(Dataset entries)
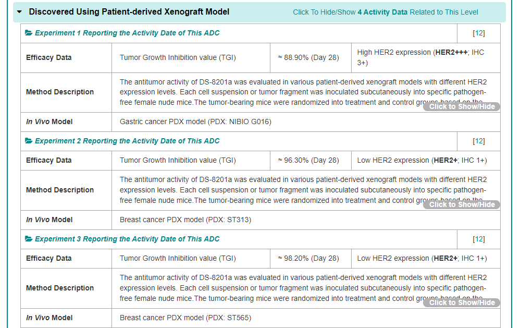Click the High HER2 expression IHC 3+ cell
This screenshot has height=328, width=521.
(420, 57)
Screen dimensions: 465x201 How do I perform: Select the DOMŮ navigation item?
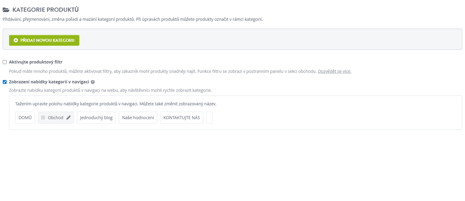pyautogui.click(x=25, y=118)
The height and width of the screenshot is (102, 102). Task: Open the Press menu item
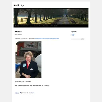click(x=40, y=26)

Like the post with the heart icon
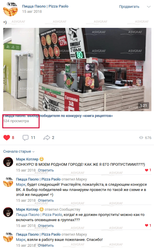point(7,138)
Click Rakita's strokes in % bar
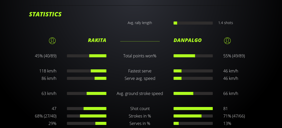 click(87, 116)
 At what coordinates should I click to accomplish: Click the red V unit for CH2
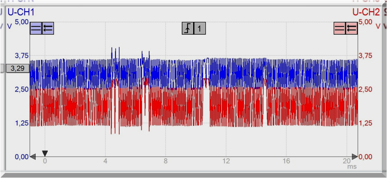[x=378, y=26]
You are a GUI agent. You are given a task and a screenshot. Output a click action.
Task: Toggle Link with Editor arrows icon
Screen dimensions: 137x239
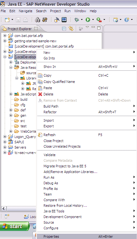(x=71, y=28)
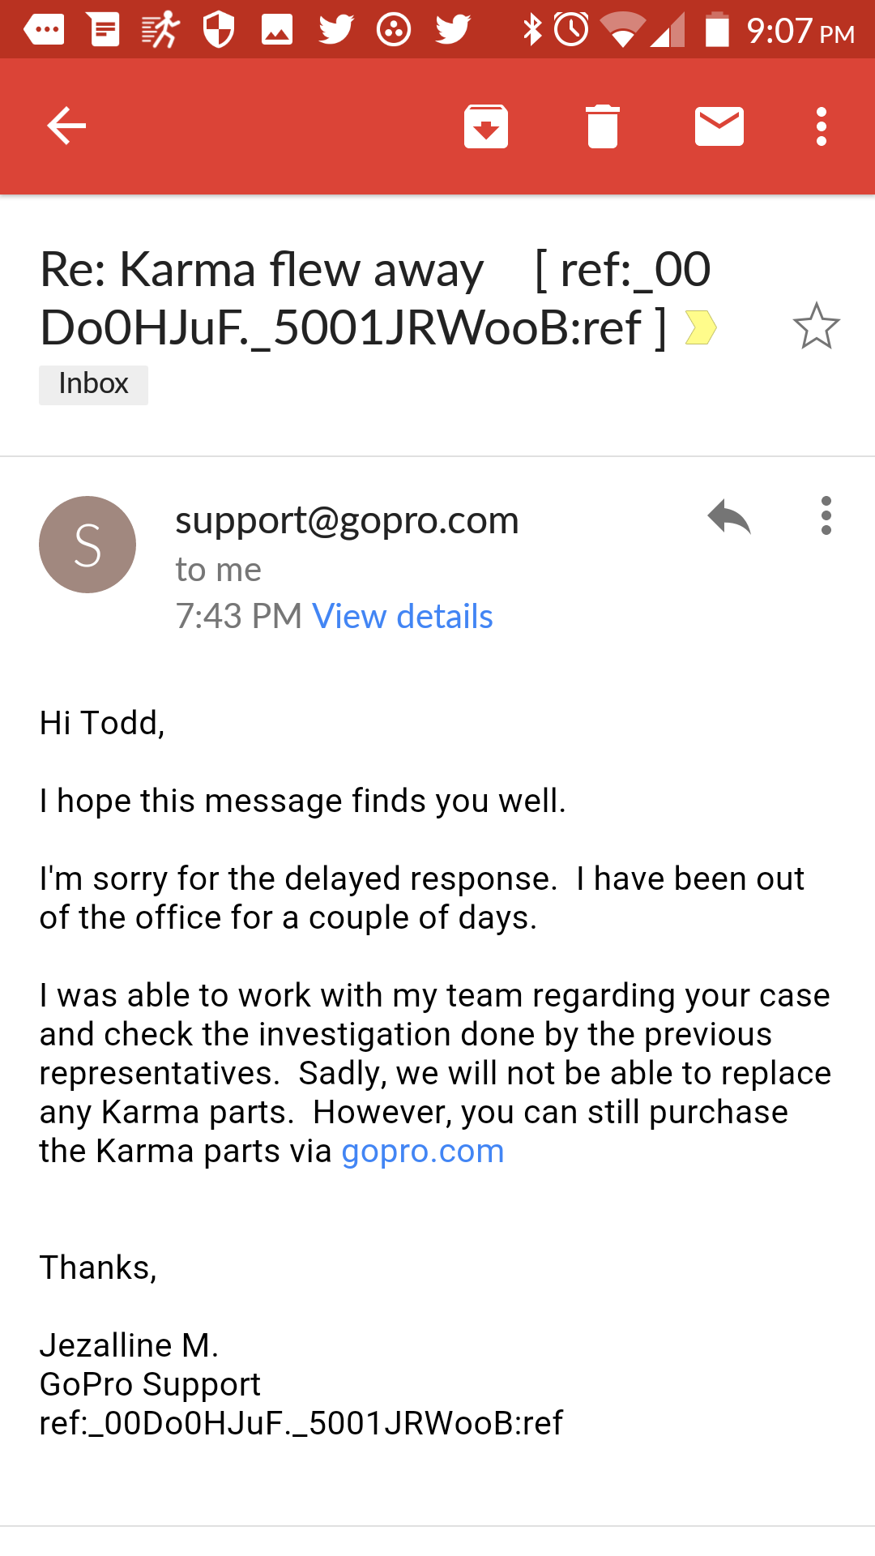This screenshot has width=875, height=1556.
Task: Star the Karma flew away conversation
Action: [x=816, y=326]
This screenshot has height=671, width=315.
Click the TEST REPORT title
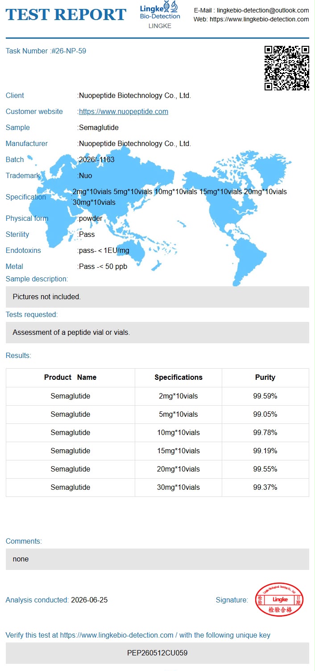(66, 15)

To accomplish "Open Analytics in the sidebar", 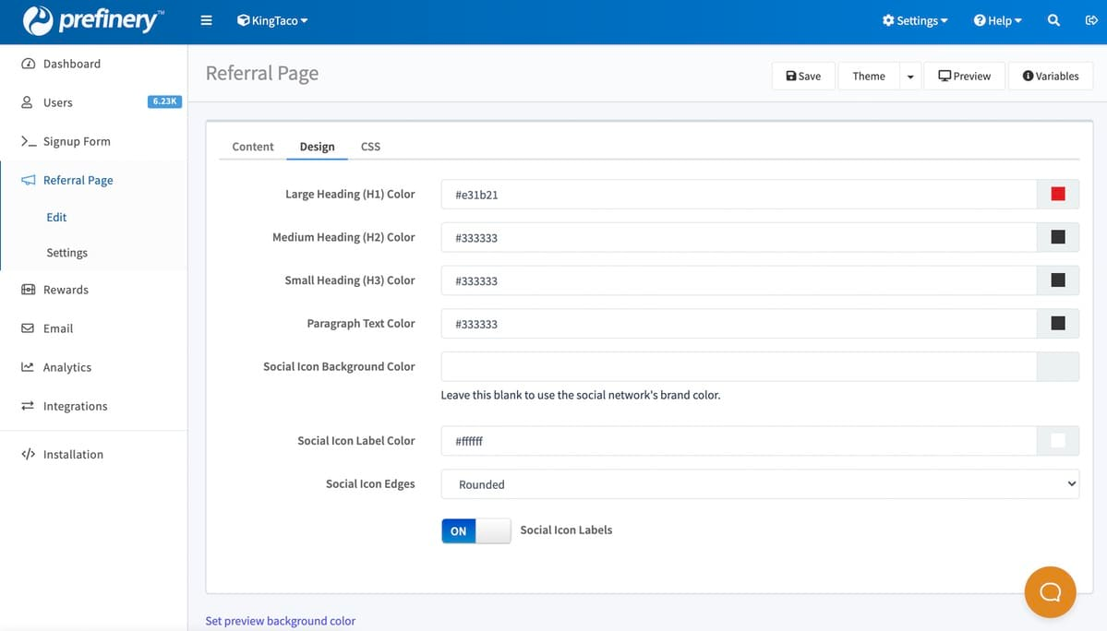I will tap(66, 367).
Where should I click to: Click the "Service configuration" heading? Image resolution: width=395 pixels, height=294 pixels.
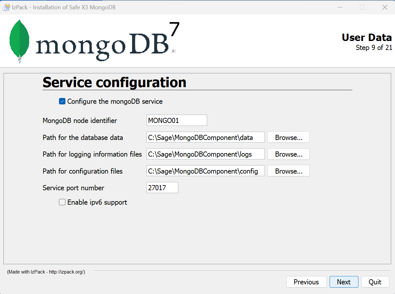114,82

■ PROBLEM TO WORK ON
Leaving the pictures aside, copy exactly and only the lines from the one holding "Where should I" through the final line of the data, both ends kept.

■ RESULT FOR THIS EXERCISE
Where should I click to: Click the "Service configuration" heading? Image resolution: width=395 pixels, height=294 pixels.
114,82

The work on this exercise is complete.